— Exercise description —
Taking the entries below, transcribe only the lines starting with the one with "Click the 3-1 score banner" and going on through the one with "Viewport: 350px width, 499px height.", exactly as written, without the pictures.

— Provided entries —

◇ ◇ ◇ ◇ ◇ ◇ ◇

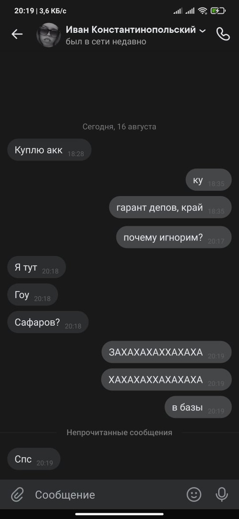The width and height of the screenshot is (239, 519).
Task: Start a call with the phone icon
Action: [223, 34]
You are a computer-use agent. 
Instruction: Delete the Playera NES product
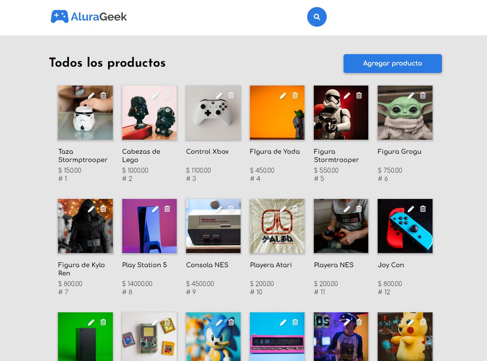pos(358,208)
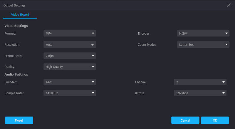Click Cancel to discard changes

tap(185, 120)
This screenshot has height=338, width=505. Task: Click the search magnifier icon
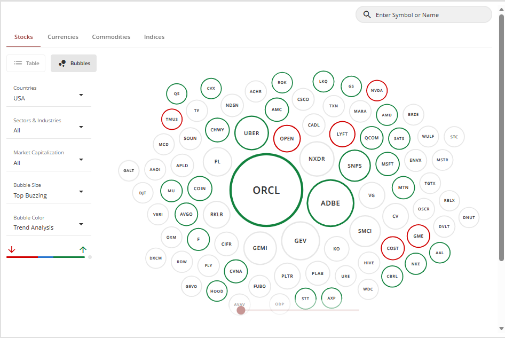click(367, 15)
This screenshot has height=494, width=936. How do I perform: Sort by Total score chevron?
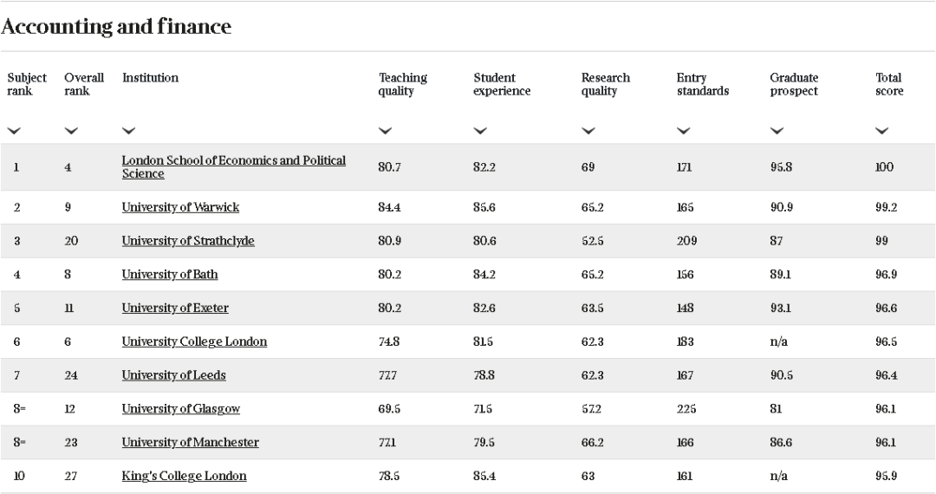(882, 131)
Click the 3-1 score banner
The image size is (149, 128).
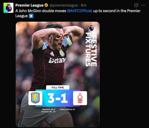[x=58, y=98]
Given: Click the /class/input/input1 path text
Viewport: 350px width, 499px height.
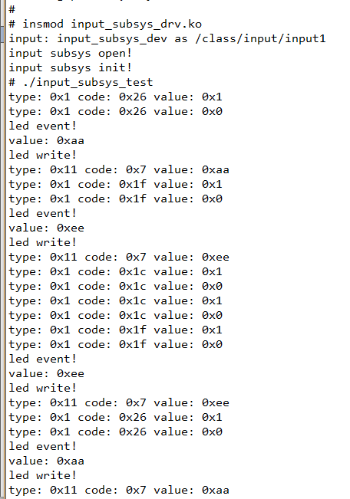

◇ ◇ ◇ ◇ ◇ ◇ ◇

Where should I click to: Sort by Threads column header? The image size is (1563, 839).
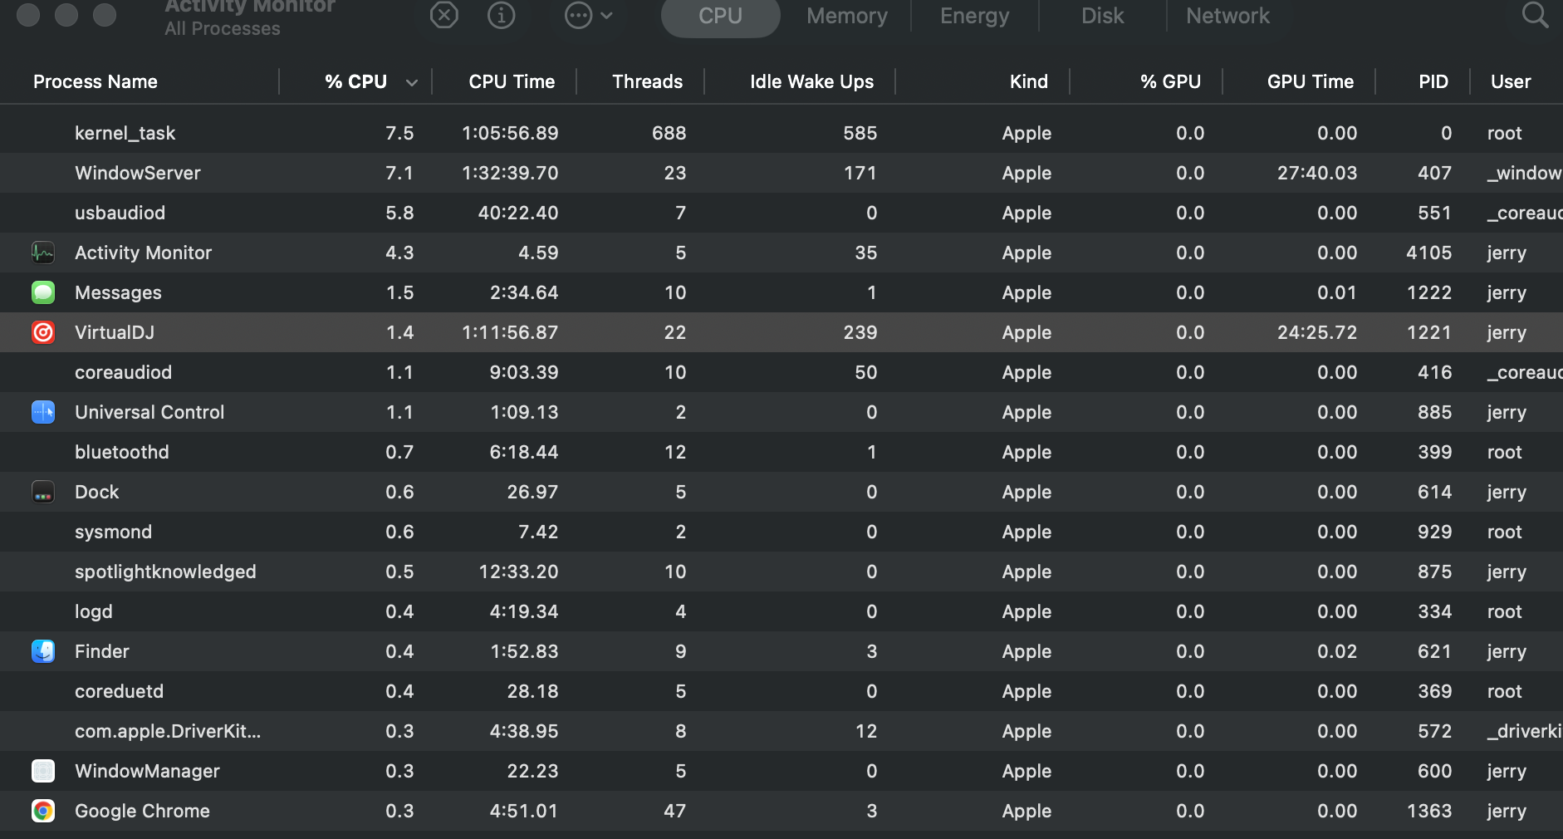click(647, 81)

◇ ◇ ◇ ◇ ◇ ◇ ◇

— Reply —
Click the 3-1 score banner
The image size is (149, 128).
[x=58, y=98]
Given: Click the /class/input/input1 path text
Viewport: 350px width, 499px height.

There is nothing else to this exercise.